Hal itu ia sampaikan dalam sidang praperadilan di Pengadilan Negeri Jakarta Selatan, Jakarta, Senin (27/9/2021).
“Saya memohon maaf kepada seluruh masyarakat Indonesia, wabil khusus kepada saudara-saudaraku, sebangsa, setanah air kaum Nasrani,” kata Yahya, dikutip dari Antara.
“Mudah-mudahan di kemudian hari, Allah SWT memberikan saya hikmah (agar jadi) lebih baik menjadi seorang pendakwah yang (dapat) jadi teladan,” tutur dia.

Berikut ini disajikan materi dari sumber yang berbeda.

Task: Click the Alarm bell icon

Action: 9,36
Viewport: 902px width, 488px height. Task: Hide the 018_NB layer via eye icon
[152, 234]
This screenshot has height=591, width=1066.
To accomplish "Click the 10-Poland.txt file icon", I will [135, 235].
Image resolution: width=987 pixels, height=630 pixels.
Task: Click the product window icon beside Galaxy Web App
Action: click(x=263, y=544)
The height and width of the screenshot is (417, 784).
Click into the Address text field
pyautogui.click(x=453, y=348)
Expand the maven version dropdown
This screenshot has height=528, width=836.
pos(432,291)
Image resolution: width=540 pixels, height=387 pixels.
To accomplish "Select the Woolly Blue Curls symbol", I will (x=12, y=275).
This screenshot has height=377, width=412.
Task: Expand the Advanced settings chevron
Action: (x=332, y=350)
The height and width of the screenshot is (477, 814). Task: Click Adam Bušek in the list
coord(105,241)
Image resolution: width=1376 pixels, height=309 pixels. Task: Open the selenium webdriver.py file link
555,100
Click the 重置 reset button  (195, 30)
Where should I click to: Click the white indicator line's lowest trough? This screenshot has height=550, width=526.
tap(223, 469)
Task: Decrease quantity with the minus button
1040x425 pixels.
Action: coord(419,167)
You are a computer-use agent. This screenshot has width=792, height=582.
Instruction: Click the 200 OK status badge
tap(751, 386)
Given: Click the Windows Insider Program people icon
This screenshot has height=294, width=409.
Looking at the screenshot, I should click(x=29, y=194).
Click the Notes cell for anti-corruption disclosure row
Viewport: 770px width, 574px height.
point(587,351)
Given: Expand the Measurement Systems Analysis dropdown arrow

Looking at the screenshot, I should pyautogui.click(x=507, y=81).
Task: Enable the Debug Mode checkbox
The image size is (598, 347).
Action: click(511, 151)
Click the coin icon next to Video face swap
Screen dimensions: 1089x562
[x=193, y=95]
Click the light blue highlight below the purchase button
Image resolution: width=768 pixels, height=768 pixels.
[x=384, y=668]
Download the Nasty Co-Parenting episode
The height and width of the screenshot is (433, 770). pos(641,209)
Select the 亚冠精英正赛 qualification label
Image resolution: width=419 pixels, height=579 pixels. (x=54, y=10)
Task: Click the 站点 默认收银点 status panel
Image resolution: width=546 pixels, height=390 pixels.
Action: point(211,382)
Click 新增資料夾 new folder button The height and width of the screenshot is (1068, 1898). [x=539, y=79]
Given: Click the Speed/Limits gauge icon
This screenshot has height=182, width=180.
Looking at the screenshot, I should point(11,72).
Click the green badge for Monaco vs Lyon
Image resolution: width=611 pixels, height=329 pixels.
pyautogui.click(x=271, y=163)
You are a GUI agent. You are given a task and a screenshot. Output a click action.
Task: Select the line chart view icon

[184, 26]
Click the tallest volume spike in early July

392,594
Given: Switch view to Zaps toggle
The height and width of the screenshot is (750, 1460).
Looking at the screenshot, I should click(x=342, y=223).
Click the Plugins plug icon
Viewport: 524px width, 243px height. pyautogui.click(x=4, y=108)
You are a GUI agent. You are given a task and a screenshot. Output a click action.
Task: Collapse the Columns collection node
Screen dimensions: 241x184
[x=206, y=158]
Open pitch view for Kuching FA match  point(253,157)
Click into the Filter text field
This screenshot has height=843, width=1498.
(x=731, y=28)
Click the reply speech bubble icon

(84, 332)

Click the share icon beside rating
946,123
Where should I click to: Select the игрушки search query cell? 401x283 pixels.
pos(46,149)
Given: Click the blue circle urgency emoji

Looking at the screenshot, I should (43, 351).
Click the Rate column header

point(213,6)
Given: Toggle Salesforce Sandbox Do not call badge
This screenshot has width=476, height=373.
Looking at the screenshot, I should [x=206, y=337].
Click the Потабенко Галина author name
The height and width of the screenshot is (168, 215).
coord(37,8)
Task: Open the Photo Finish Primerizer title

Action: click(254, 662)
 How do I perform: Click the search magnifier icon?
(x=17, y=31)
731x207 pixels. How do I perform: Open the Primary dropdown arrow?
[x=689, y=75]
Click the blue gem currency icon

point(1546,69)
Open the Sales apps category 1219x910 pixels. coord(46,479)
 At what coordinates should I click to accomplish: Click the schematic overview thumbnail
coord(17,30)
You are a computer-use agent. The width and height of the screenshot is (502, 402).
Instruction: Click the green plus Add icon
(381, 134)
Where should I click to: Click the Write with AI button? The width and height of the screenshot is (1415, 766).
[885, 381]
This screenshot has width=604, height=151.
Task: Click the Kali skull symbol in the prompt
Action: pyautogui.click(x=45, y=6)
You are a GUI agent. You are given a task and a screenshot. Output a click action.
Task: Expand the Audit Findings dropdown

Yahya mengaku khilaf ketika menyampaikan ceramah yang merendahkan Kitab Injil. Ia mengatakan, perbuatannya telah melampaui batas-batas kesopanan dan etika hidup bermasyarakat, berbangsa, dan bernegara.
“Ini yang saya sangat sesali setelah melihat video itu, rasanya tidak sesuai dengan apa yang saya tekuni selama ini sebagai seorang pendakwah. Nabi (Muhammad) mengajarkan kita (umat Islam) untuk selalu mengedepankan akhlakul karimah (perbuatan baik),” ujar dia.
Yahya pun mengajak seluruh pihak untuk tetap bersatu dan tidak mudah diadu domba.
Selain itu, dalam persidangan, Yahya meminta Ketua PN Jakarta Selatan mencabut permohonan praperadilan. Ia juga mencabut surat kuasanya untuk tim pengacara dari Ikatan Advokat Muslim Indonesia.
Hakim dalam sidang praperadilan, Anry Widyo Laksono, kemudian menetapkan pencabutan permohonan praperadilan atas penetapan tersangka dan penahanan Yahya Waloni.
Hakim juga memerintahkan panitera PN Jakarta Selatan mencabut berkas perkara nomor 85/Pid.Pra/2021/PN JKT.SEL.
Yahya ditangkap penyidik Bareskrim Polri pada 26 Agustus 2021 di Cileungsi, Bogor, Jawa Barat. Penangkapan terhadap Yahya dilakukan berdasarkan LP/B/0287/IV/2021/BARESKRIM tanggal Selasa 27 April 2021.
Yahya dilaporkan karena video ceramahnya yang merendahkan Kitab Injil dengan menyebutnya fiktif atau palsu. Ia pun ditetapkan sebagai tersangka dan ditahan di Rutan Bareskrim Polri.
Dia dijerat Pasal 28 ayat (2) jo Pasal 45a ayat (2) UU ITE dan Pasal 156a KUHP.